# [WRITTEN EXERCISE]
Copy out the rows from the beginning through the line that contains "click(822, 399)", inclusive, with each line kept as it appears.

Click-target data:
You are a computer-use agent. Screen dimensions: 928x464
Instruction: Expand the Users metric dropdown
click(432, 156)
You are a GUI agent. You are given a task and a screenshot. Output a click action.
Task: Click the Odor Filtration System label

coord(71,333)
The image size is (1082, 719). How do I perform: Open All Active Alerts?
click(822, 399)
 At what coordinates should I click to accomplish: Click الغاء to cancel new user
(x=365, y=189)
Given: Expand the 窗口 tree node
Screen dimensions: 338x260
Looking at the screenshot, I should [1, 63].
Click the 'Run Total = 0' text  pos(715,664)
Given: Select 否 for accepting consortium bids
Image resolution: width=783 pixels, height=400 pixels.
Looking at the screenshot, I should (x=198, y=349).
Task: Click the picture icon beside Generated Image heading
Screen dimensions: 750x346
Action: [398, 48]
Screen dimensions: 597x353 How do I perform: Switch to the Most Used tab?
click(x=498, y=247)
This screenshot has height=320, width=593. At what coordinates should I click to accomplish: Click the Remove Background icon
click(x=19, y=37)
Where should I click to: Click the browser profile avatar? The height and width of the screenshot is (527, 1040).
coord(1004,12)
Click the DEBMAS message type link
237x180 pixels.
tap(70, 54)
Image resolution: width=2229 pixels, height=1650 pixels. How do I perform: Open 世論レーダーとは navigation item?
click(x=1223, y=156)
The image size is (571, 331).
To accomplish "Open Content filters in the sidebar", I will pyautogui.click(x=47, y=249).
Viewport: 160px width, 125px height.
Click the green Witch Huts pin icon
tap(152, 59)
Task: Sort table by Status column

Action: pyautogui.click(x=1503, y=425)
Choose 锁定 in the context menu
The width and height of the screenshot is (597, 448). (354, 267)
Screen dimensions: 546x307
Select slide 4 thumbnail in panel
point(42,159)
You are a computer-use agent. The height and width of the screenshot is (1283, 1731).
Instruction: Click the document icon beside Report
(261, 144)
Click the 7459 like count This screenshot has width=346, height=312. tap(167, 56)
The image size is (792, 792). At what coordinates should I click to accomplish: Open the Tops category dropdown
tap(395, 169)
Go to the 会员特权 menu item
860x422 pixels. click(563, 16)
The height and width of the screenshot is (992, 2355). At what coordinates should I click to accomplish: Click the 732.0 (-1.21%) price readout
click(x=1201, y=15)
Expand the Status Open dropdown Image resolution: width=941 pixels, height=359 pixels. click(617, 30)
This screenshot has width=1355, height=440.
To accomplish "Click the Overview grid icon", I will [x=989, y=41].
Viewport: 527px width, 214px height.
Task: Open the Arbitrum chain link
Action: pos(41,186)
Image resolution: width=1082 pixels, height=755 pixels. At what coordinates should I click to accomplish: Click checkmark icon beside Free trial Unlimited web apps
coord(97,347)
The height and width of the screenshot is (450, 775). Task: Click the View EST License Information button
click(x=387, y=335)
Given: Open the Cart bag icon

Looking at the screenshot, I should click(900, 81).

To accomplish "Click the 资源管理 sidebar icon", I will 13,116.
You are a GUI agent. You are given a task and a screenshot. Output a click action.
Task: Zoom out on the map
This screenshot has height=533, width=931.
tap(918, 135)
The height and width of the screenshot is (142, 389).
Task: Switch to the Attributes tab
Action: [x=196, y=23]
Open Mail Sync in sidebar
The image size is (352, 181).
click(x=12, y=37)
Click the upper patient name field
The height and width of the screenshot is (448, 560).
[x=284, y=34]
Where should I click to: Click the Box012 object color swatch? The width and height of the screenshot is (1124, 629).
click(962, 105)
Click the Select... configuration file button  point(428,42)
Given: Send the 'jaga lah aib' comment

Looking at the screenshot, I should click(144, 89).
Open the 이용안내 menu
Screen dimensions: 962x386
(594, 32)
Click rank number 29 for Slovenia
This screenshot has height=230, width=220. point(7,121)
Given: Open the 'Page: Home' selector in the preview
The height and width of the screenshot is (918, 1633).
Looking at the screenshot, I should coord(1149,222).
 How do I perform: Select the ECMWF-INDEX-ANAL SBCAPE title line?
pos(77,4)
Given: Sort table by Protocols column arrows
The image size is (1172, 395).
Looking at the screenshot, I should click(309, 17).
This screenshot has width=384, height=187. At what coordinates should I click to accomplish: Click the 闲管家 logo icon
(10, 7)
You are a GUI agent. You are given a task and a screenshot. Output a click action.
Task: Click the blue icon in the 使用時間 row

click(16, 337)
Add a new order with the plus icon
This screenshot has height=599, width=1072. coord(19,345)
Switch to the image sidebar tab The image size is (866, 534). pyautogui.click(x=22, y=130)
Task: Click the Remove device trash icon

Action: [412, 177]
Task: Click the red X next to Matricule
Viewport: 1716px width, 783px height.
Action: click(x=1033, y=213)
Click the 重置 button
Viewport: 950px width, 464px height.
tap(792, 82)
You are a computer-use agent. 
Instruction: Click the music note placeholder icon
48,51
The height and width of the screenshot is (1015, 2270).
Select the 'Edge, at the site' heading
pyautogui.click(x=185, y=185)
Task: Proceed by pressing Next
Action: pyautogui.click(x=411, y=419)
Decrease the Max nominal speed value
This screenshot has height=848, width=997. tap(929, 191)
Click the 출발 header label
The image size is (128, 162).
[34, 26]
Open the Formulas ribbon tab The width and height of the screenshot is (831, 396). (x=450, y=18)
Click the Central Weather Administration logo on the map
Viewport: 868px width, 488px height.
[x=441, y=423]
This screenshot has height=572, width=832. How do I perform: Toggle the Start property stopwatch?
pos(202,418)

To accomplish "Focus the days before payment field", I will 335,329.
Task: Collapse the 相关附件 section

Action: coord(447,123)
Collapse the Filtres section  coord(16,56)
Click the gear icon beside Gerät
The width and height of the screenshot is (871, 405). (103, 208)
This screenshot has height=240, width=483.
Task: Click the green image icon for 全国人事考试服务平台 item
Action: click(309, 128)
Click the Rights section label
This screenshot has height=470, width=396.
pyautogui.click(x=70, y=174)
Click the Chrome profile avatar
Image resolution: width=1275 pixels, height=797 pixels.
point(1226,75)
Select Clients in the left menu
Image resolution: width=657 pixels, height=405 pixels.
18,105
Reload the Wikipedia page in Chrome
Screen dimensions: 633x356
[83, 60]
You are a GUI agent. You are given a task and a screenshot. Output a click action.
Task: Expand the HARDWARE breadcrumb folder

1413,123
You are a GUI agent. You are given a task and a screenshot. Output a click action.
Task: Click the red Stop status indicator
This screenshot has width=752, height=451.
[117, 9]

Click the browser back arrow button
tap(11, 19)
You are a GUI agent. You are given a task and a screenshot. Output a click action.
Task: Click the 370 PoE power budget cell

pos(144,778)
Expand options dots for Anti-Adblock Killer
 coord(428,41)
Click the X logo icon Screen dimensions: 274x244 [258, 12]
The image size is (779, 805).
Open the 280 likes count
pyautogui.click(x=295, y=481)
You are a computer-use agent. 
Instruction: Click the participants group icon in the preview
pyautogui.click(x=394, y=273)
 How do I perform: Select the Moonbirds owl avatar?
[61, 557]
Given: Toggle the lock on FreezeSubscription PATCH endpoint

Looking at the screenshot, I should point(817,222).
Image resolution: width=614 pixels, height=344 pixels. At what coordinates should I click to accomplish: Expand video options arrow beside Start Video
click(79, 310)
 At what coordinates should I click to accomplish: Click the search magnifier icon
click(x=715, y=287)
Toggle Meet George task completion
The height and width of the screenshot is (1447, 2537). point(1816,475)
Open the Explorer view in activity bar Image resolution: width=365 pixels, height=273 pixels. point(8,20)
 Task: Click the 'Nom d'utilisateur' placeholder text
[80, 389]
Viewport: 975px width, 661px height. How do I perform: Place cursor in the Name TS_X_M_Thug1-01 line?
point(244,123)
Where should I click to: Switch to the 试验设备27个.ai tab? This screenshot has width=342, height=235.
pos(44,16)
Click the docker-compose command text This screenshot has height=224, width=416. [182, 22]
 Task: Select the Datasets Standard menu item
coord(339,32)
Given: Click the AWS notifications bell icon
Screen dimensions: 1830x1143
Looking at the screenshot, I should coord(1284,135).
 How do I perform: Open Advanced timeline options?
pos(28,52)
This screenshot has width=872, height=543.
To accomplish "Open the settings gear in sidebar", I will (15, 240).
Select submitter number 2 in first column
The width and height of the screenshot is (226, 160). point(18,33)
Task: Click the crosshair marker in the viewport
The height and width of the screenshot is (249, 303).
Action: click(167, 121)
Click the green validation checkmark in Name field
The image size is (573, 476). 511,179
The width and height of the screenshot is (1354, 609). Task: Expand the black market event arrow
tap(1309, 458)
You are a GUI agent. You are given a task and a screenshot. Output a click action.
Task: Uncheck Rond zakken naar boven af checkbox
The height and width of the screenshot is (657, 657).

# [COMPLETED TASK]
You are a computer-use agent. Screen dimensions: 928x464
Instruction: Expand the Users metric dropdown
click(432, 156)
You are a GUI agent. You are given a task and a screenshot. Output a click action.
Task: Click the Odor Filtration System label

coord(71,333)
The image size is (1082, 719). How do I perform: Open All Active Alerts?
click(822, 399)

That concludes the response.